▸ **Votre tâche**
Pouvez-vous reprendre le texte ci-dessous sur la Bibliothèque universitaire du Havre depuis « A l’insu de » jusqu'à « la Bibliothèque Universitaire du Havre. » inclus, en renommant « carré » en « cube » ?

A l’insu de ses concepteurs – René et Phine Weeke Dottelonde – l’âme de Alvar Aalto s’est invitée, en lieu sûr, à l’intérieur de la nouvelle Bibliothèque universitaire du Havre. Des courbes généreuses donnent à ce lieu voué à l’académisme une sensualité propre à réconcilier rigueur scientifique et plaisir de l’étude.
« ‘Il faut justifier la courbe’, disait Henri Ciriani. En l’occurrence, j’avais simplement envie d’une courbe, d’un volume déséquilibré par rapport au carré. Je suis pourtant mal à l’aise avec les courbes des surréalistes, j’essaye de rationaliser jusqu’à ce que je tombe, consciemment ou inconsciemment, sur une incohérence, ce petit grain qui fera que le carré ne soit pas parfait. C’est là que je m’y retrouve« , explique Phine Weeke Dottelonde pour tenter d’expliquer l’inspiration qui a guidé la conception de la Bibliothèque Universitaire du Havre.

▸ **Données enregistrées**
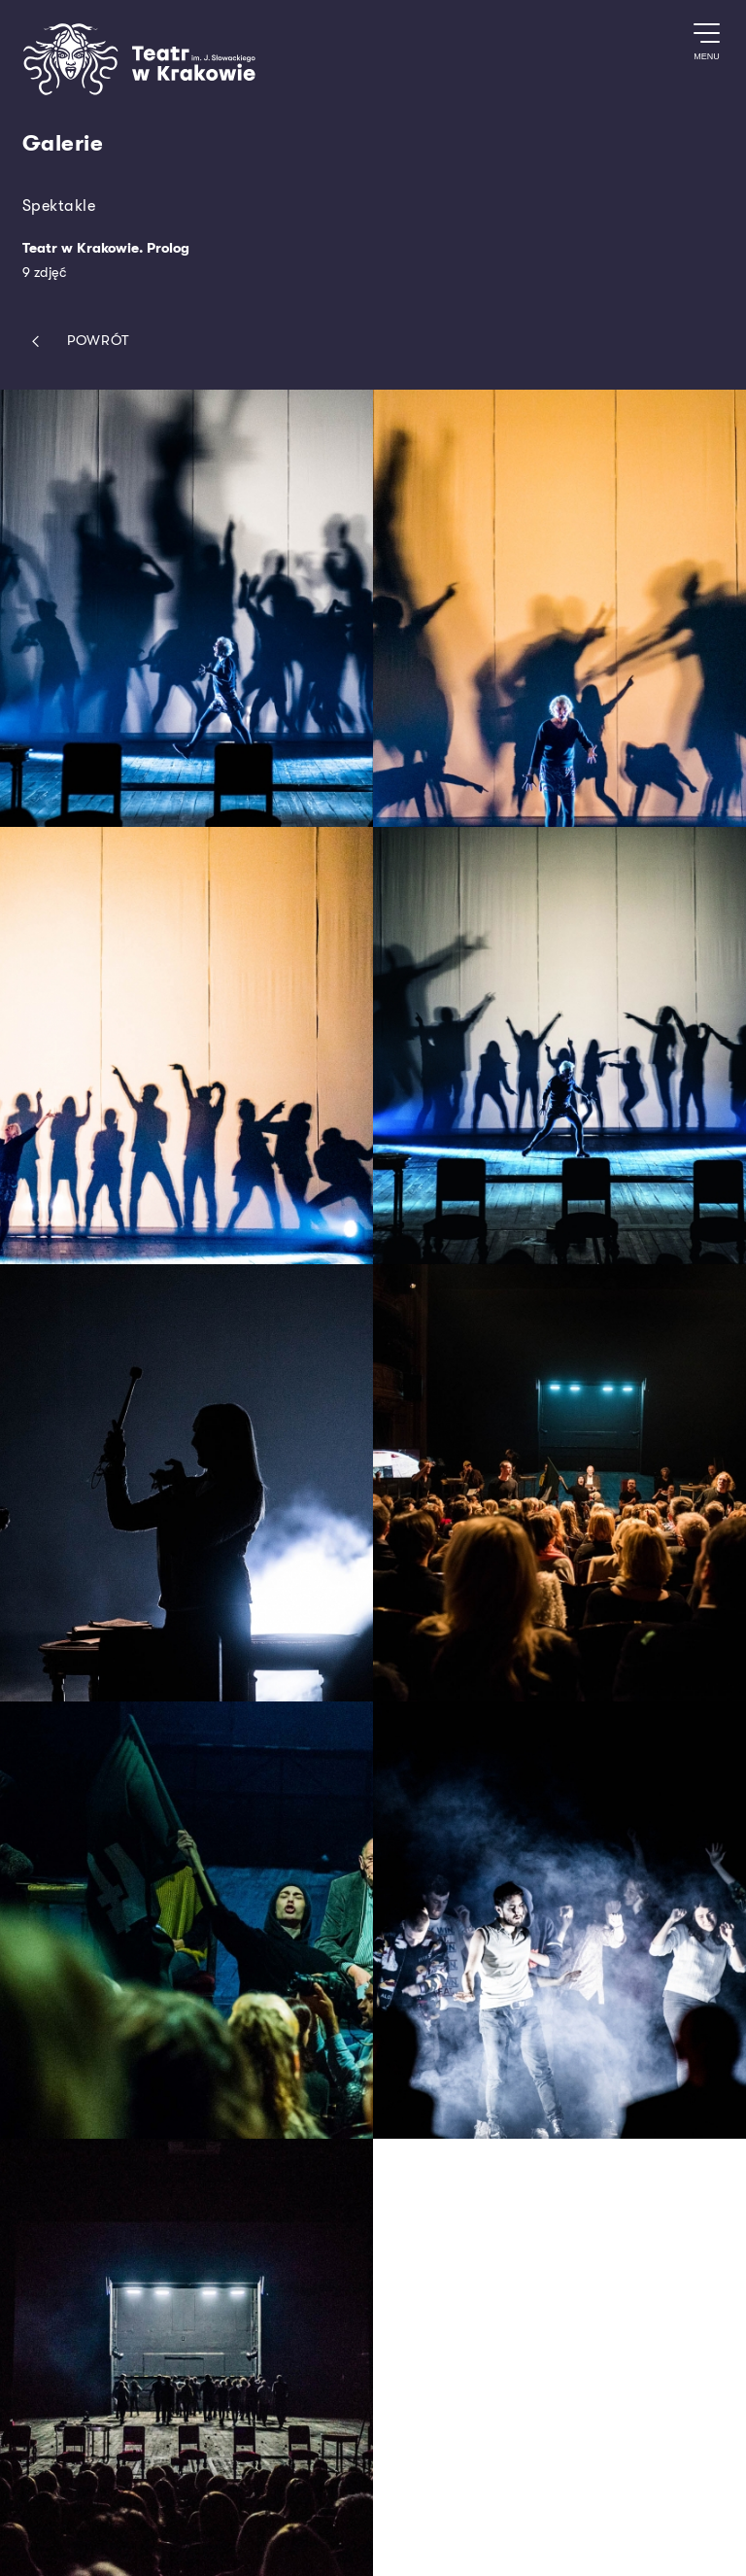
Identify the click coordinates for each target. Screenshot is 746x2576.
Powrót (76, 341)
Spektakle (59, 205)
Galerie (63, 143)
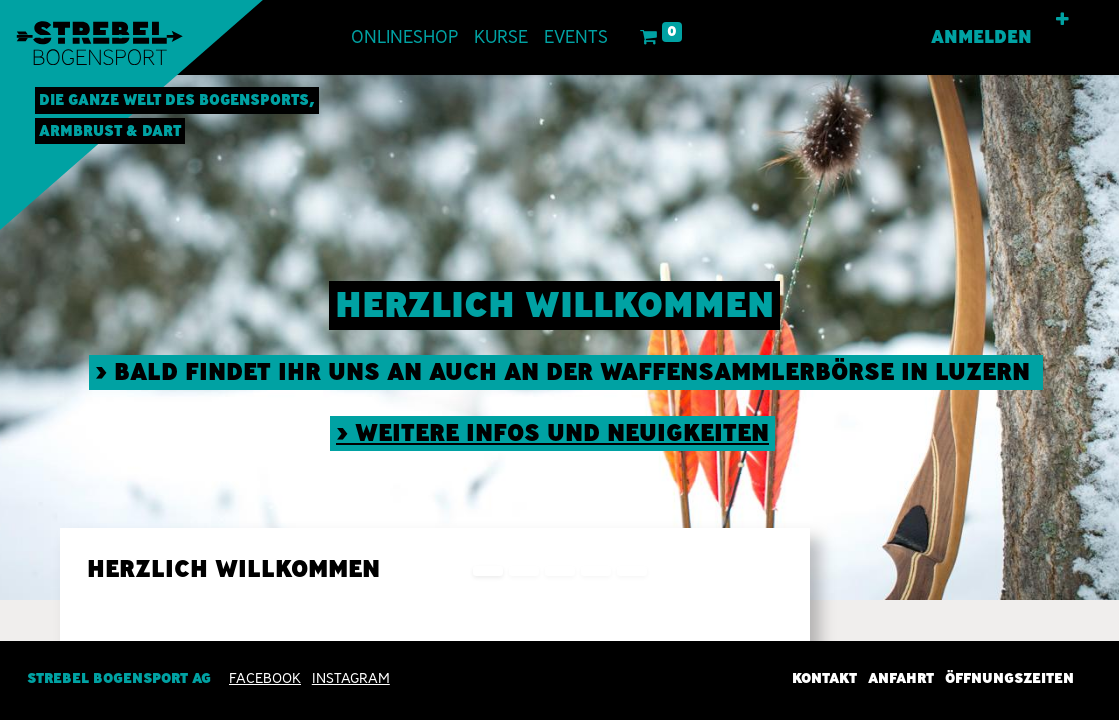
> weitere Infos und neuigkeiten (552, 432)
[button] (1062, 20)
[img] (1074, 337)
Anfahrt (901, 678)
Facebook (265, 678)
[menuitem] (404, 37)
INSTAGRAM (351, 678)
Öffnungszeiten (1009, 678)
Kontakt (824, 678)
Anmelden (981, 37)
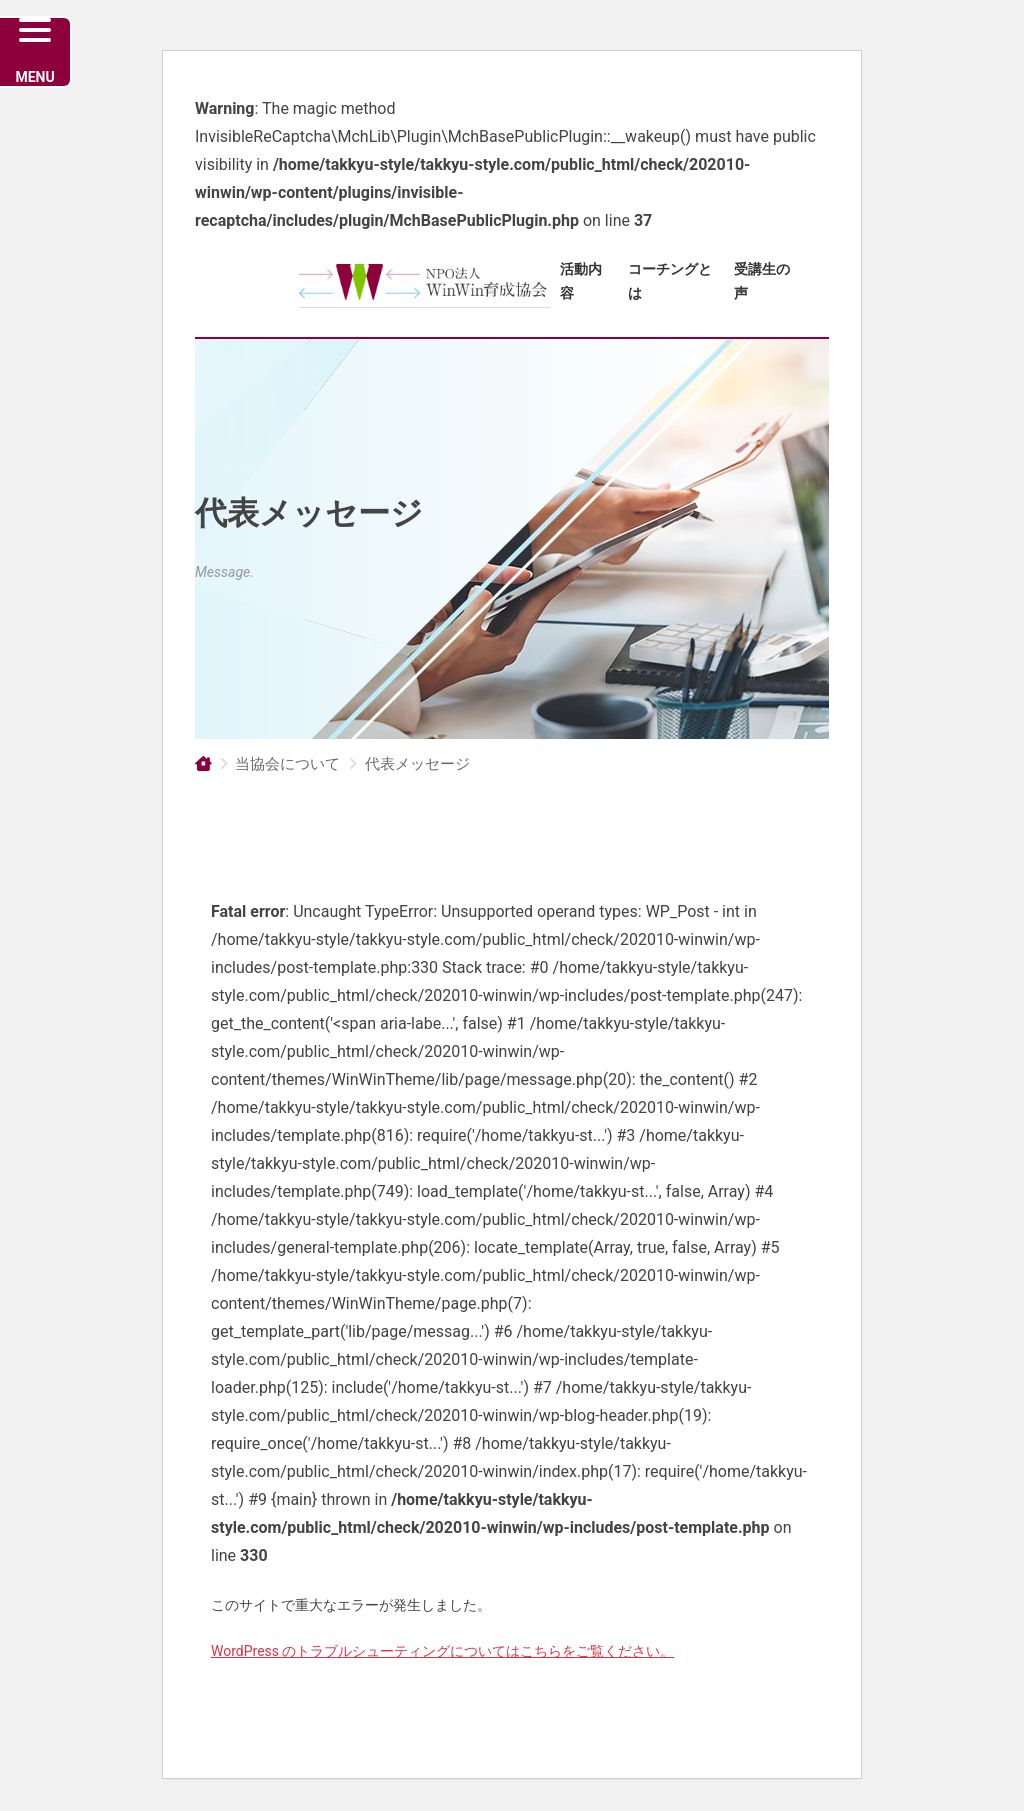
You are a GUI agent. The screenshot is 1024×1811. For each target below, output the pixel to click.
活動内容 (581, 281)
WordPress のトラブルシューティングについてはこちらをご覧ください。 (443, 1651)
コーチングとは (670, 281)
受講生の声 (762, 281)
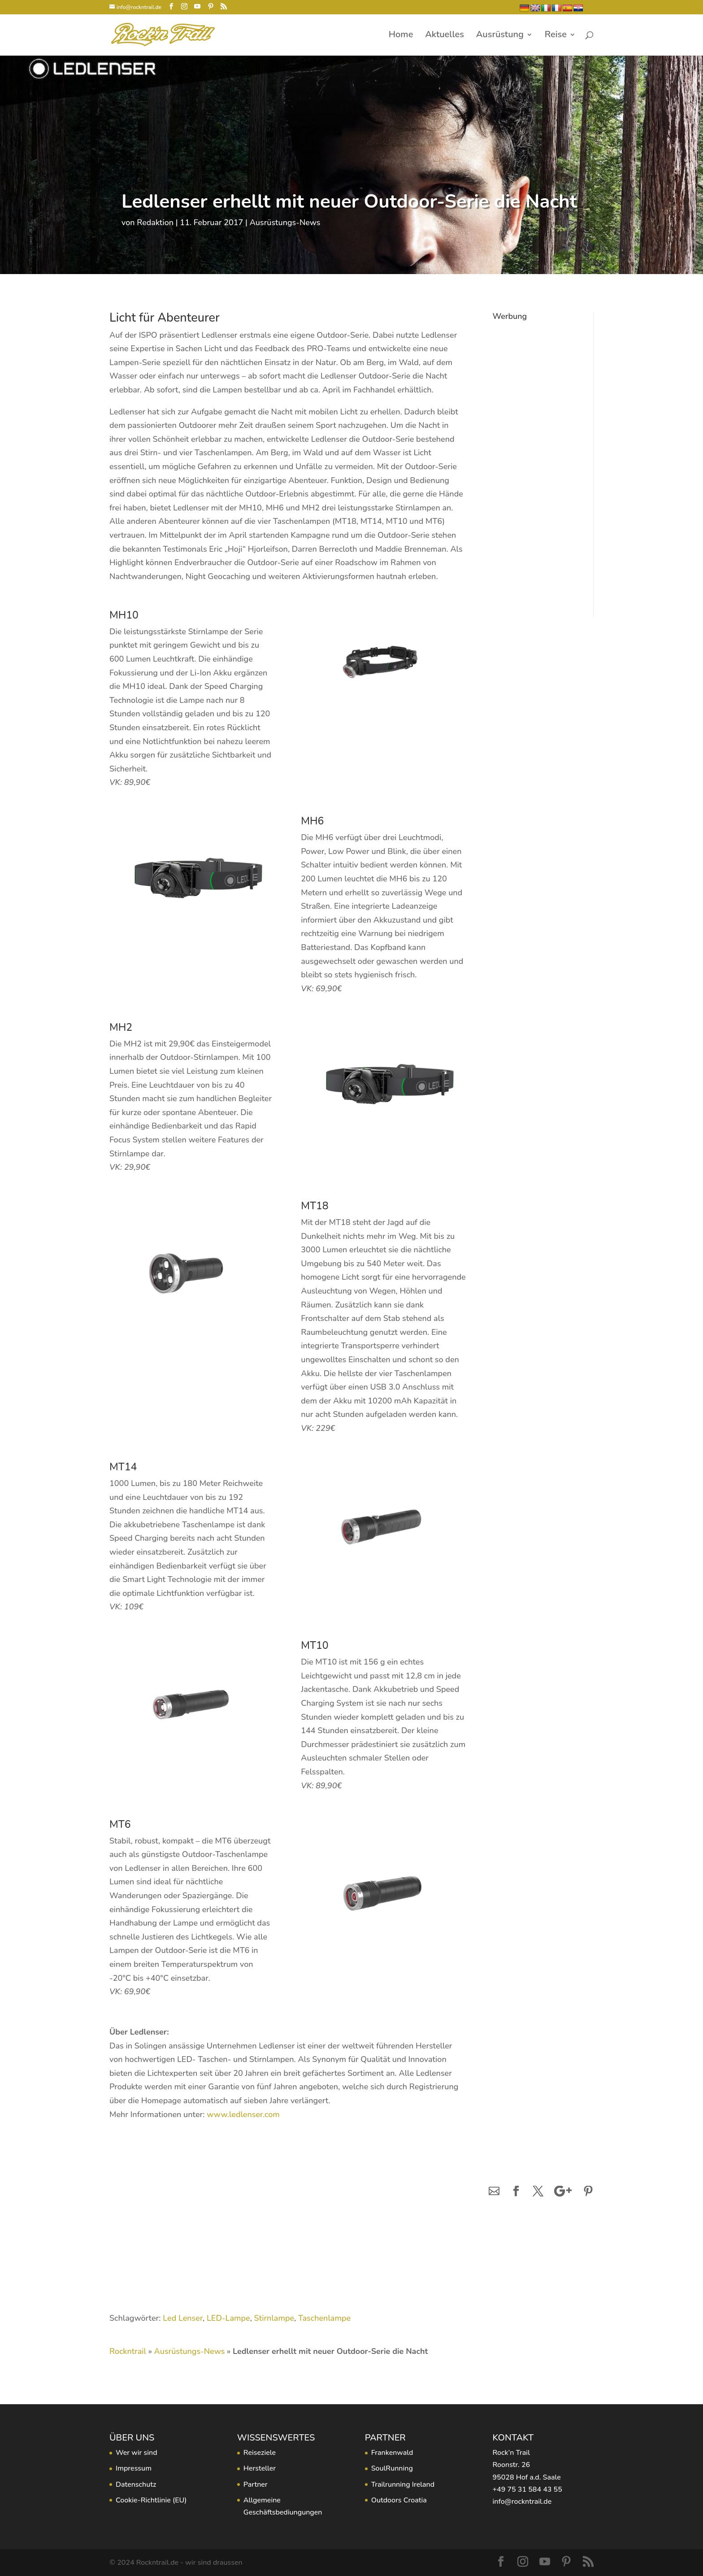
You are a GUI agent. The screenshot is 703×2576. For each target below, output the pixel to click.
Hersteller (259, 2468)
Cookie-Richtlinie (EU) (151, 2500)
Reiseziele (259, 2453)
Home (401, 35)
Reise (556, 35)
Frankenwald (392, 2453)
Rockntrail (127, 2351)
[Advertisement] (536, 459)
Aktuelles (444, 35)
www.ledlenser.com (243, 2114)
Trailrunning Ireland (402, 2484)
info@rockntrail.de (521, 2501)
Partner (255, 2484)
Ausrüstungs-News (285, 222)
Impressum (134, 2468)
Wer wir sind (136, 2453)
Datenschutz (136, 2484)
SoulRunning (392, 2468)
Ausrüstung (500, 35)
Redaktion (155, 222)
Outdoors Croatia (399, 2500)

▸ **Réponse ci-dessous**
A l’insu de ses concepteurs – René et Phine Weeke Dottelonde – l’âme de Alvar Aalto s’est invitée, en lieu sûr, à l’intérieur de la nouvelle Bibliothèque universitaire du Havre. Des courbes généreuses donnent à ce lieu voué à l’académisme une sensualité propre à réconcilier rigueur scientifique et plaisir de l’étude.
« ‘Il faut justifier la courbe’, disait Henri Ciriani. En l’occurrence, j’avais simplement envie d’une courbe, d’un volume déséquilibré par rapport au cube. Je suis pourtant mal à l’aise avec les courbes des surréalistes, j’essaye de rationaliser jusqu’à ce que je tombe, consciemment ou inconsciemment, sur une incohérence, ce petit grain qui fera que le cube ne soit pas parfait. C’est là que je m’y retrouve« , explique Phine Weeke Dottelonde pour tenter d’expliquer l’inspiration qui a guidé la conception de la Bibliothèque Universitaire du Havre.